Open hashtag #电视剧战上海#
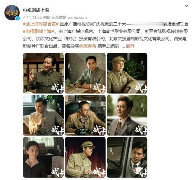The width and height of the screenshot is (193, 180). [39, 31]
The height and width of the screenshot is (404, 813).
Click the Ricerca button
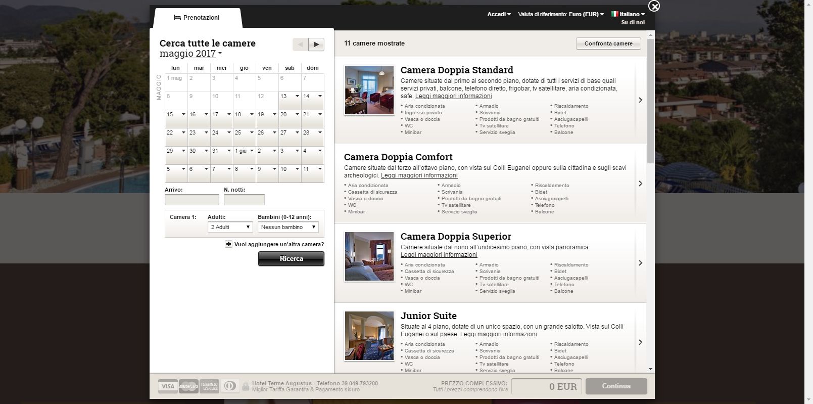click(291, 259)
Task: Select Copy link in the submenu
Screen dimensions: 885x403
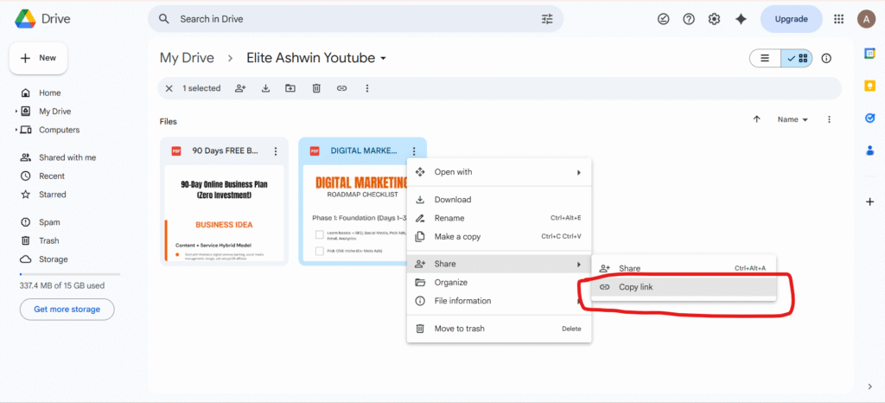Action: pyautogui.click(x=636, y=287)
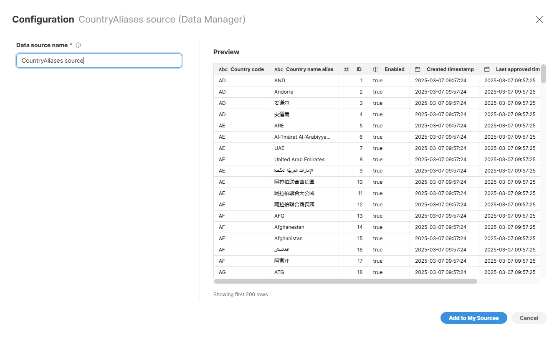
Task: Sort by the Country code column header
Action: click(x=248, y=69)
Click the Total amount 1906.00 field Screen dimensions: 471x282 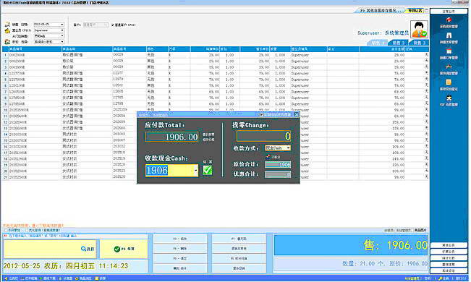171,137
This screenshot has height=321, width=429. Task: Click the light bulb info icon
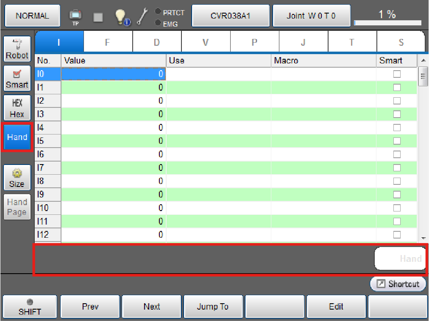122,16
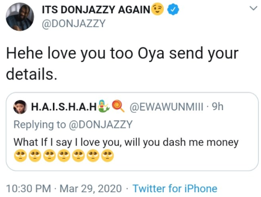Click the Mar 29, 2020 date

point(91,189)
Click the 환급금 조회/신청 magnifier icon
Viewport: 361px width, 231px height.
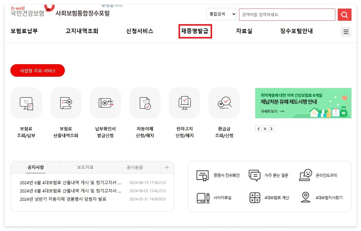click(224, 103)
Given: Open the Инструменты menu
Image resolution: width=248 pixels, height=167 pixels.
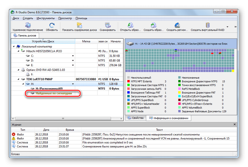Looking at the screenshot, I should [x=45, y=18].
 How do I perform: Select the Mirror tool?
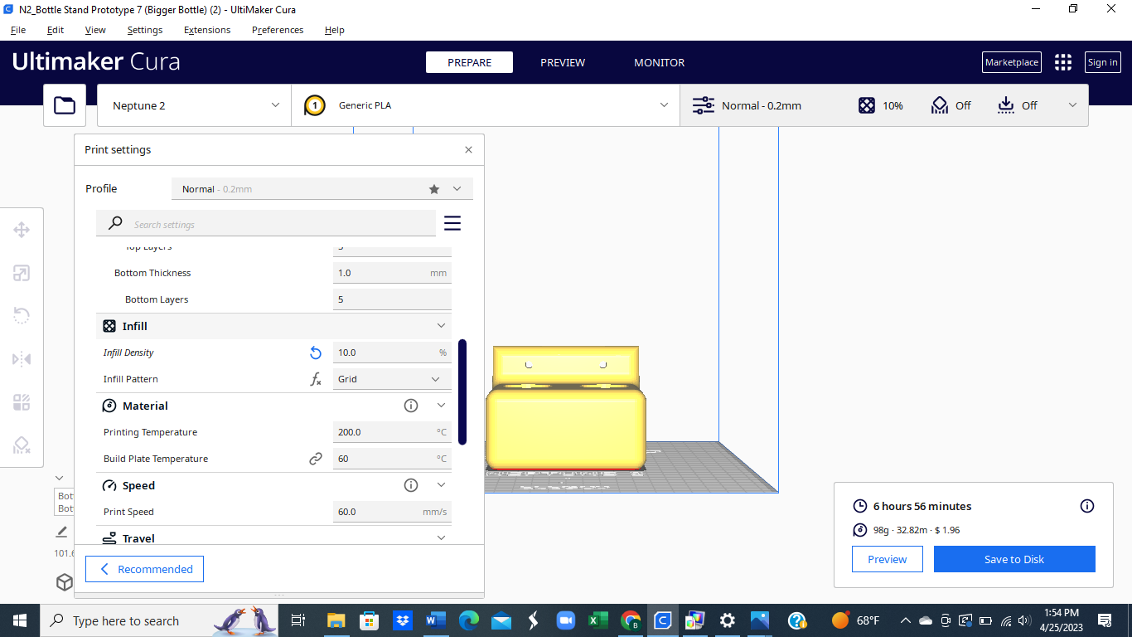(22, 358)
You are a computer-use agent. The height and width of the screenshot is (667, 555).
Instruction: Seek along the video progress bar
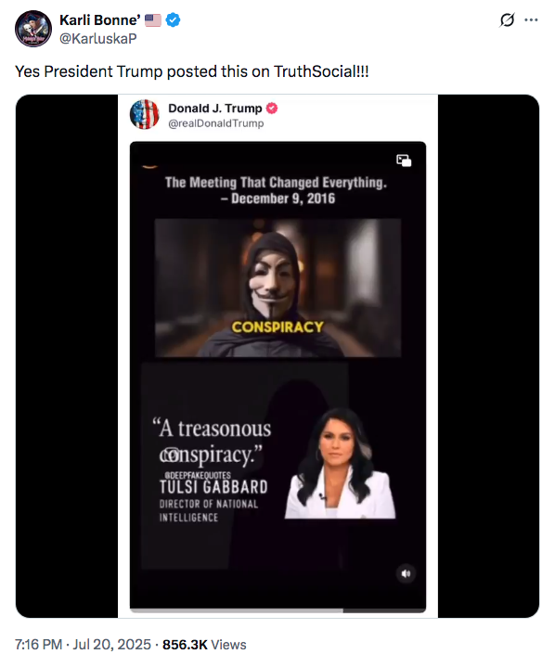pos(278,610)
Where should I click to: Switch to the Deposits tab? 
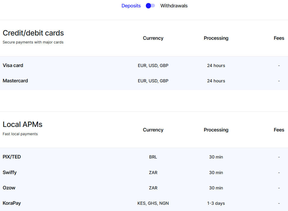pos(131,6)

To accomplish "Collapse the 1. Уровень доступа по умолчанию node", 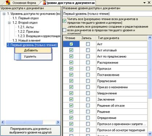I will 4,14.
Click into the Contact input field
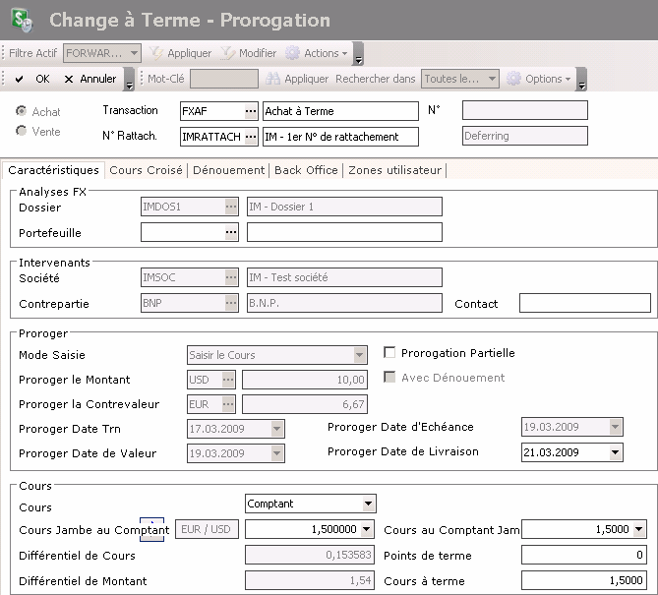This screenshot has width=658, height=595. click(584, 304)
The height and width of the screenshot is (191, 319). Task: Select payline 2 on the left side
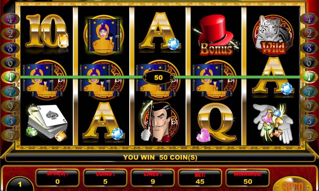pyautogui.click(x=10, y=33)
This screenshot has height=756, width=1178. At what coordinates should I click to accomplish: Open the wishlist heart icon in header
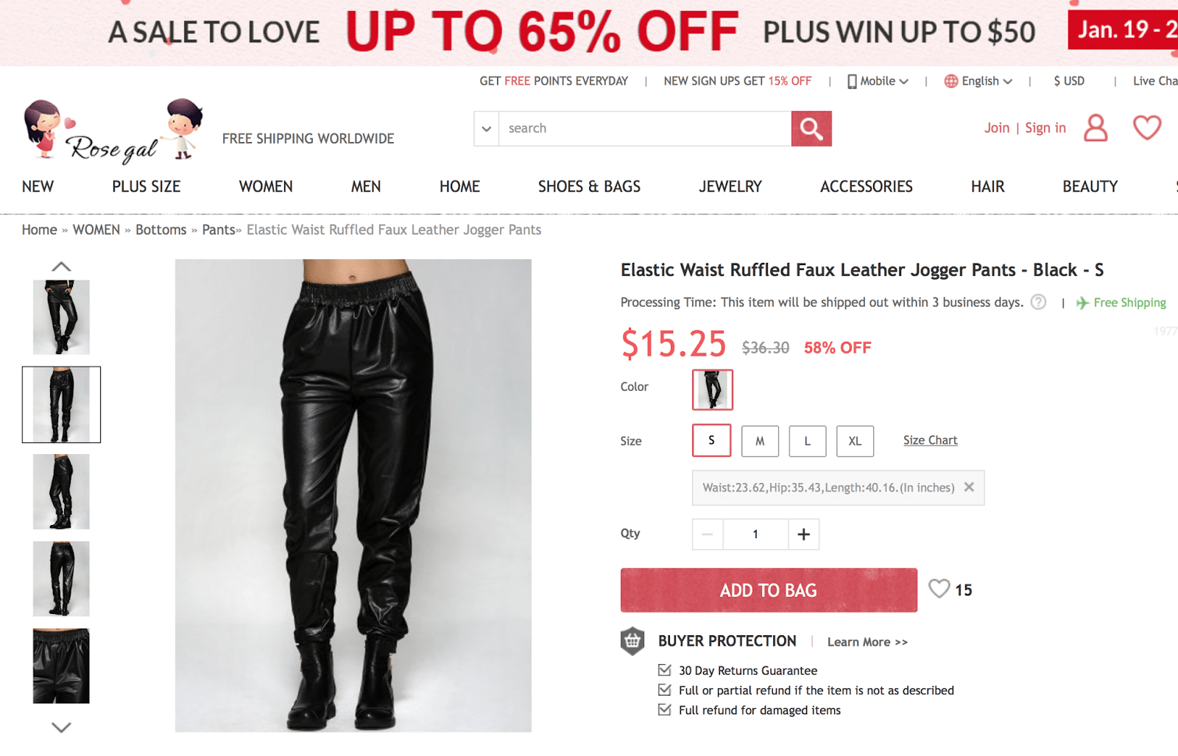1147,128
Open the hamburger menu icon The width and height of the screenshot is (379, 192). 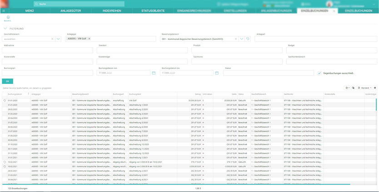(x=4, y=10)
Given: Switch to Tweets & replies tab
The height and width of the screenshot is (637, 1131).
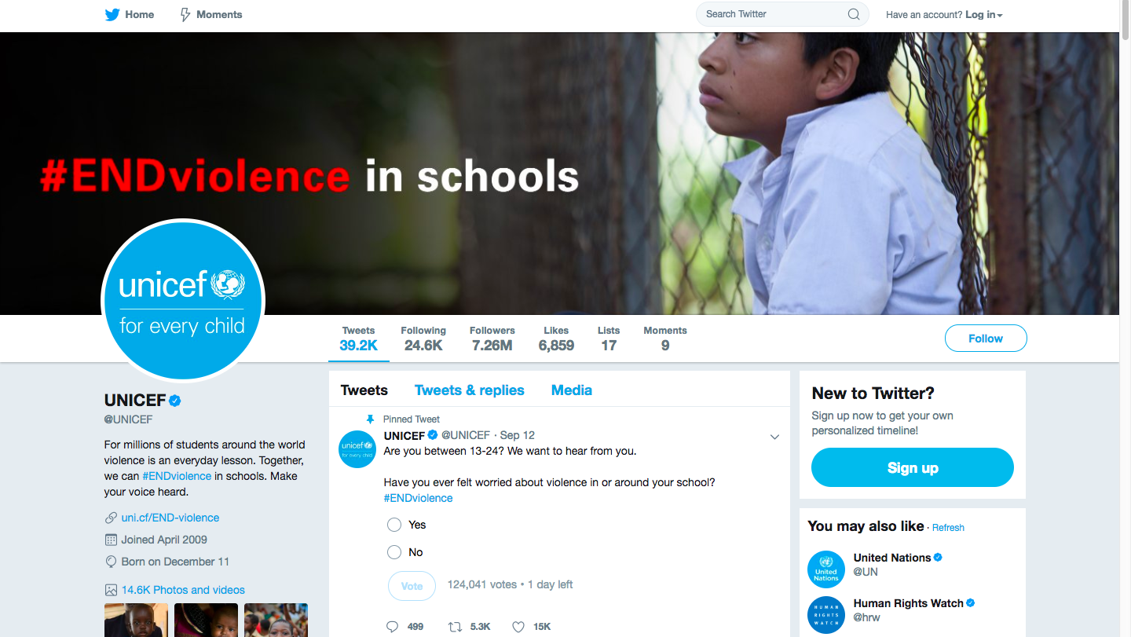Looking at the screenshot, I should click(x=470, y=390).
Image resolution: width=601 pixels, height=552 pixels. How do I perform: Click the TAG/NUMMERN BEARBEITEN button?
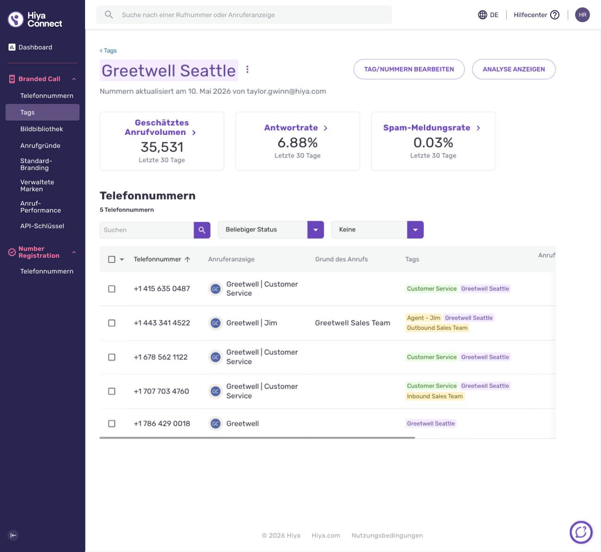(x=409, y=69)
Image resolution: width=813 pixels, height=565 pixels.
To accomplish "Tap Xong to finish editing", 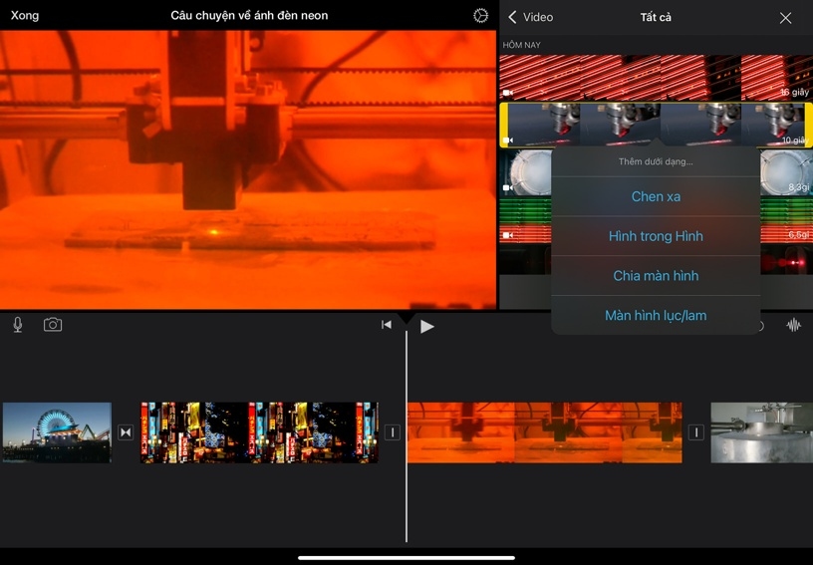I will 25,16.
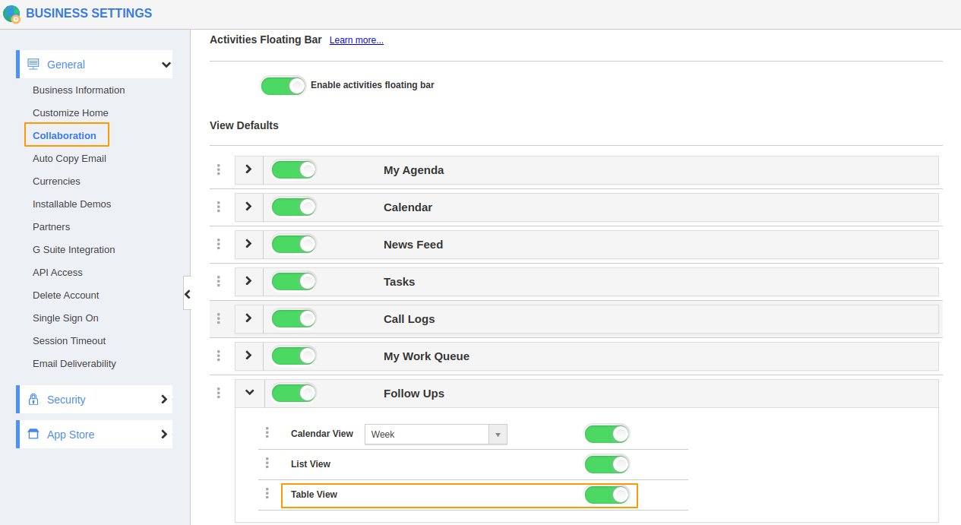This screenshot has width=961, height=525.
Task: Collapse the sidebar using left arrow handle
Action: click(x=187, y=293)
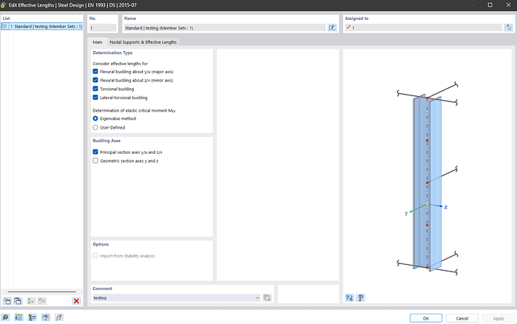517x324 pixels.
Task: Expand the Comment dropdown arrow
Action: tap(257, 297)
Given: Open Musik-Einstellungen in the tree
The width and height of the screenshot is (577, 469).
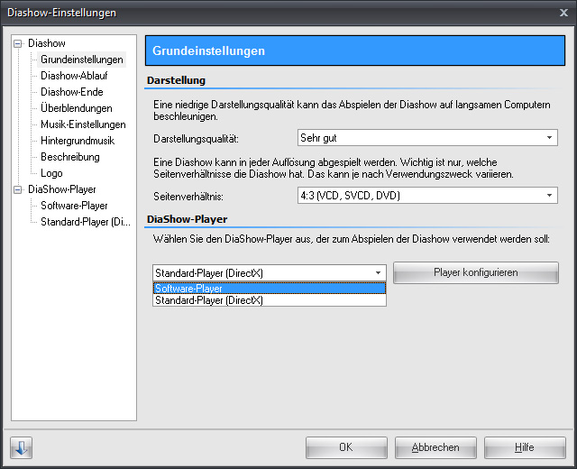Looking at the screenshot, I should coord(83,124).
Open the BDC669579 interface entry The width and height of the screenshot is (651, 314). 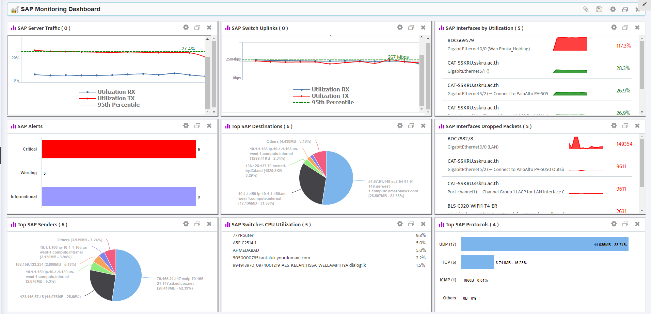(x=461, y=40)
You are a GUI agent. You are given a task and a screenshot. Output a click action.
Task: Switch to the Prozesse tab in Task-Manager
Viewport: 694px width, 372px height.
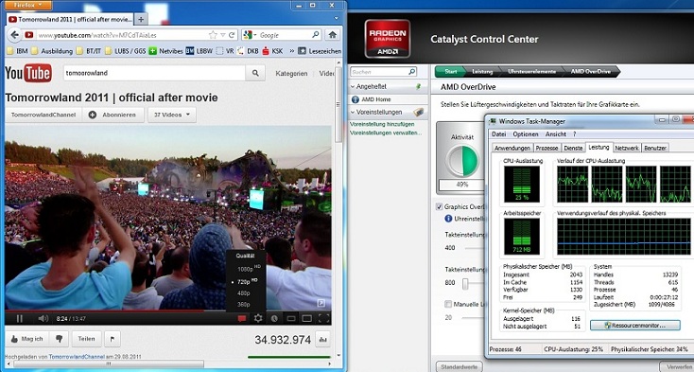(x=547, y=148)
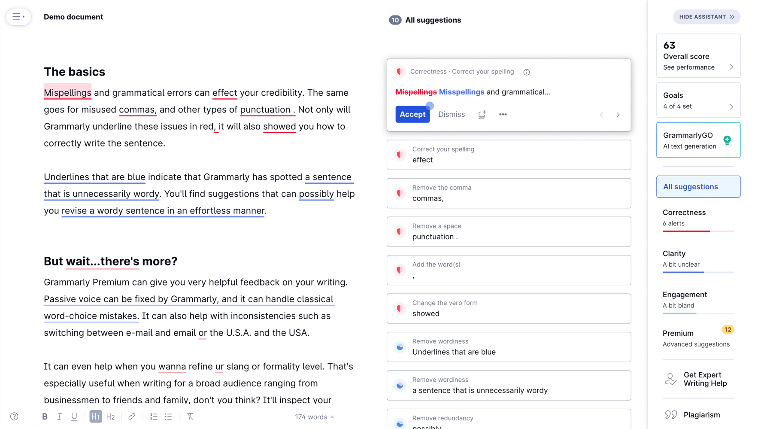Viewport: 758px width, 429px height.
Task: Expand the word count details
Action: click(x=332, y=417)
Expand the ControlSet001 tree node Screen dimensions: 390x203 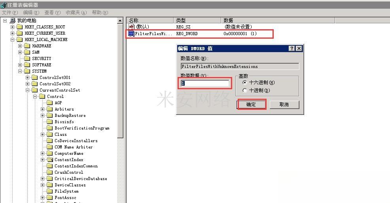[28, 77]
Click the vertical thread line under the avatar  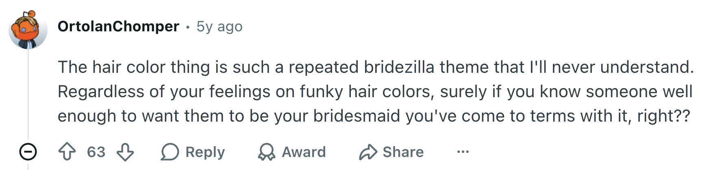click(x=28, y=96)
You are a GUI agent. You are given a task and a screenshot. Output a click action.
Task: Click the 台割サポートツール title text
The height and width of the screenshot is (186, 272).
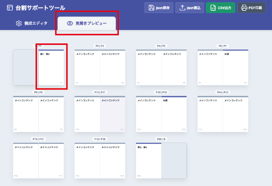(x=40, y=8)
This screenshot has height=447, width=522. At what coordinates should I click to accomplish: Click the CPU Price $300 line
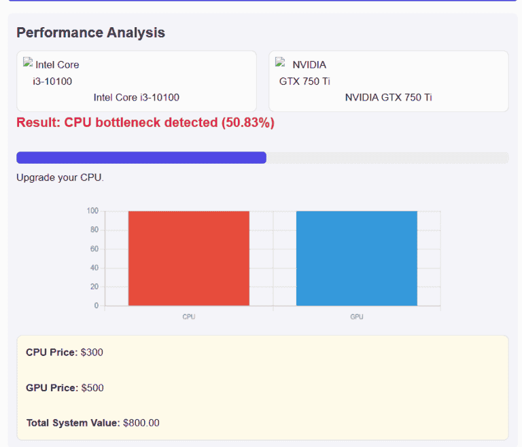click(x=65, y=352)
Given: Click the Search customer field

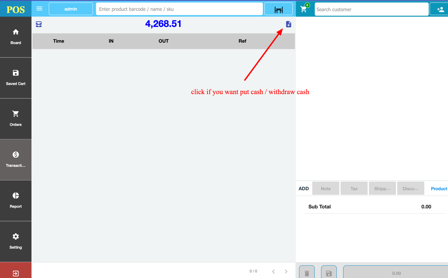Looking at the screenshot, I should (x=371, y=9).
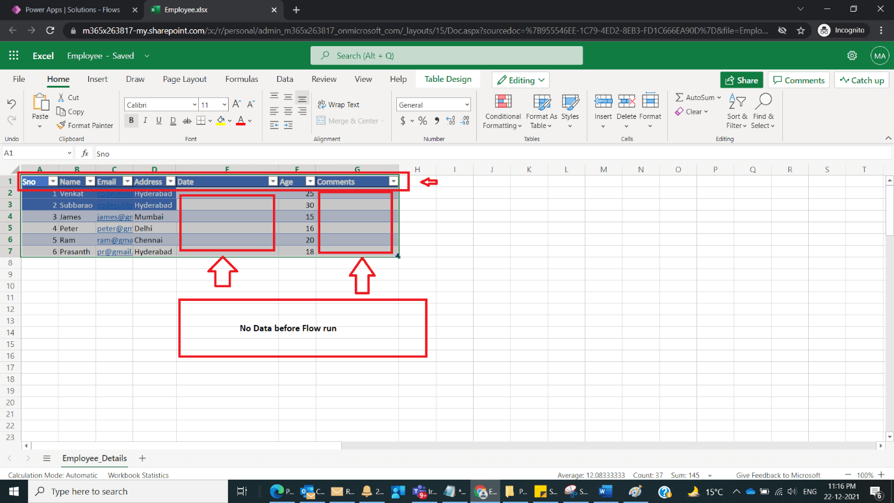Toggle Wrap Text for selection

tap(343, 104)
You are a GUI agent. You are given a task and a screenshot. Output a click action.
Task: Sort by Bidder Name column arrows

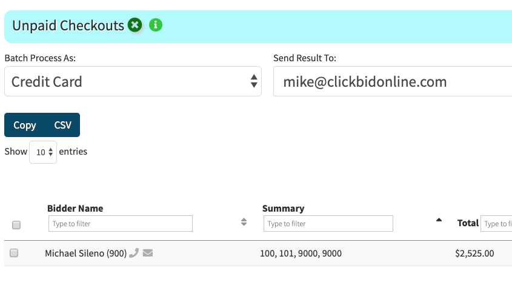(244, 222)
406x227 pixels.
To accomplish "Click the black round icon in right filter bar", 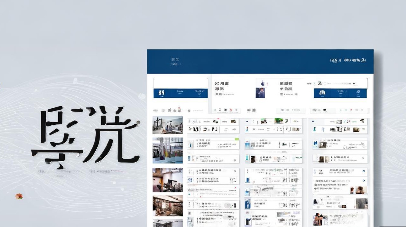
· · ·
• Task details
Your output should consist solely of the lines from the line containing "This screenshot has height=447, width=522." through the last line of the entries, verbatim, minus any pictures.

• Answer to this task
This screenshot has height=447, width=522. At what coordinates should I click to accomplish: Click the CPU Price $300 line
click(x=65, y=352)
Given: Click the Search customer field

Looking at the screenshot, I should (x=371, y=9).
Toggle Wrap Text for selection

tap(343, 104)
You are a GUI agent. You are given a task and a screenshot. Output a click action.
Task: Sort by Bidder Name column arrows

(244, 222)
406x227 pixels.
To accomplish "Click the black round icon in right filter bar", 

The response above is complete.